| Recorded information |
★ ★ ★

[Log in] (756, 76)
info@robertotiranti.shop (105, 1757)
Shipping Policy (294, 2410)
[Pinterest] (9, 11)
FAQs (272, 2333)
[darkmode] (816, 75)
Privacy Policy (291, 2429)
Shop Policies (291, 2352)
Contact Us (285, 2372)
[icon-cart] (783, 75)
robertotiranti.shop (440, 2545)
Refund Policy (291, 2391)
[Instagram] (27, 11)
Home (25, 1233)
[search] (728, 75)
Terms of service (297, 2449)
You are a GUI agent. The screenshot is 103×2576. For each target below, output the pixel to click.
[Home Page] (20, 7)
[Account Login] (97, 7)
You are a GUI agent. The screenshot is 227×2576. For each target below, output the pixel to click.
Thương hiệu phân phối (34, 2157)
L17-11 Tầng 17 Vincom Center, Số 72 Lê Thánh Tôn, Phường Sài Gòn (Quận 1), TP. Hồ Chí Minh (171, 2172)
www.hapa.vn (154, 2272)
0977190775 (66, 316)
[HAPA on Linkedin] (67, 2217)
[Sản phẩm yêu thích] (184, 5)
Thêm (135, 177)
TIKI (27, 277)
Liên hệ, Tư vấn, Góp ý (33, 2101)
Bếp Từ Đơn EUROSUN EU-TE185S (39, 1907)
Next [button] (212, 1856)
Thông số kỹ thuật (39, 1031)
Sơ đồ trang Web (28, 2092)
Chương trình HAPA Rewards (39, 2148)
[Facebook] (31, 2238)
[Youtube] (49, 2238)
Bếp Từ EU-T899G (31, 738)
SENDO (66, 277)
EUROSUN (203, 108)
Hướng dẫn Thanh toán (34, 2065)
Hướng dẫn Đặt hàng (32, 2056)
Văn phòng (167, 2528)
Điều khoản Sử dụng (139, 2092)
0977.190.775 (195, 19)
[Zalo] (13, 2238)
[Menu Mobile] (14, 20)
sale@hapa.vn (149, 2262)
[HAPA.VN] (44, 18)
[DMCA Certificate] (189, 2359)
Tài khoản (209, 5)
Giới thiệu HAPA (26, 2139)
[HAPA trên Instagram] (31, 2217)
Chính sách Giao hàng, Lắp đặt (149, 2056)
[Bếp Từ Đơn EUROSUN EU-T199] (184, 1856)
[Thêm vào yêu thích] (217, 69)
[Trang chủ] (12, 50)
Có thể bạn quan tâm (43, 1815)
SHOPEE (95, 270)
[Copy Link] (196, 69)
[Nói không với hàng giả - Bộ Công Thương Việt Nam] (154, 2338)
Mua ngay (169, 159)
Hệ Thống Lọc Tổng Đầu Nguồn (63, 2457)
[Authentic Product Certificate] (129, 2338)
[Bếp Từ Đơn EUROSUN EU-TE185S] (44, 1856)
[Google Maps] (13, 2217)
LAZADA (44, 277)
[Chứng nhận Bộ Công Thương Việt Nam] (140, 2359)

★ ★ ★

| What this task involves |
Output all preceding records character for character.

| Output of the exercise |
[Log in] (756, 76)
info@robertotiranti.shop (105, 1757)
Shipping Policy (294, 2410)
[Pinterest] (9, 11)
FAQs (272, 2333)
[darkmode] (816, 75)
Privacy Policy (291, 2429)
Shop Policies (291, 2352)
Contact Us (285, 2372)
[icon-cart] (783, 75)
robertotiranti.shop (440, 2545)
Refund Policy (291, 2391)
[Instagram] (27, 11)
Home (25, 1233)
[search] (728, 75)
Terms of service (297, 2449)
You are a GUI agent. The screenshot is 103×2576. For each target below, output the pixel to click.
[Home Page] (20, 7)
[Account Login] (97, 7)
You are a GUI agent. The screenshot is 227×2576. For each target below, output the pixel to click.
Thương hiệu phân phối (34, 2157)
L17-11 Tầng 17 Vincom Center, Số 72 Lê Thánh Tôn, Phường Sài Gòn (Quận 1), TP. Hồ Chí Minh (171, 2172)
www.hapa.vn (154, 2272)
0977190775 (66, 316)
[HAPA on Linkedin] (67, 2217)
[Sản phẩm yêu thích] (184, 5)
Thêm (135, 177)
TIKI (27, 277)
Liên hệ, Tư vấn, Góp ý (33, 2101)
Bếp Từ Đơn EUROSUN EU-TE185S (39, 1907)
Next [button] (212, 1856)
Thông số kỹ thuật (39, 1031)
Sơ đồ trang Web (28, 2092)
Chương trình HAPA Rewards (39, 2148)
[Facebook] (31, 2238)
[Youtube] (49, 2238)
Bếp Từ EU-T899G (31, 738)
SENDO (66, 277)
EUROSUN (203, 108)
Hướng dẫn Thanh toán (34, 2065)
Hướng dẫn Đặt hàng (32, 2056)
Văn phòng (167, 2528)
Điều khoản Sử dụng (139, 2092)
0977.190.775 (195, 19)
[Zalo] (13, 2238)
[Menu Mobile] (14, 20)
sale@hapa.vn (149, 2262)
[HAPA.VN] (44, 18)
[DMCA Certificate] (189, 2359)
Tài khoản (209, 5)
Giới thiệu HAPA (26, 2139)
[HAPA trên Instagram] (31, 2217)
Chính sách Giao hàng, Lắp đặt (149, 2056)
[Bếp Từ Đơn EUROSUN EU-T199] (184, 1856)
[Thêm vào yêu thích] (217, 69)
[Trang chủ] (12, 50)
Có thể bạn quan tâm (43, 1815)
SHOPEE (95, 270)
[Copy Link] (196, 69)
[Nói không với hàng giả - Bộ Công Thương Việt Nam] (154, 2338)
Mua ngay (169, 159)
Hệ Thống Lọc Tổng Đầu Nguồn (63, 2457)
[Authentic Product Certificate] (129, 2338)
[Bếp Từ Đơn EUROSUN EU-TE185S] (44, 1856)
[Google Maps] (13, 2217)
LAZADA (44, 277)
[Chứng nhận Bộ Công Thương Việt Nam] (140, 2359)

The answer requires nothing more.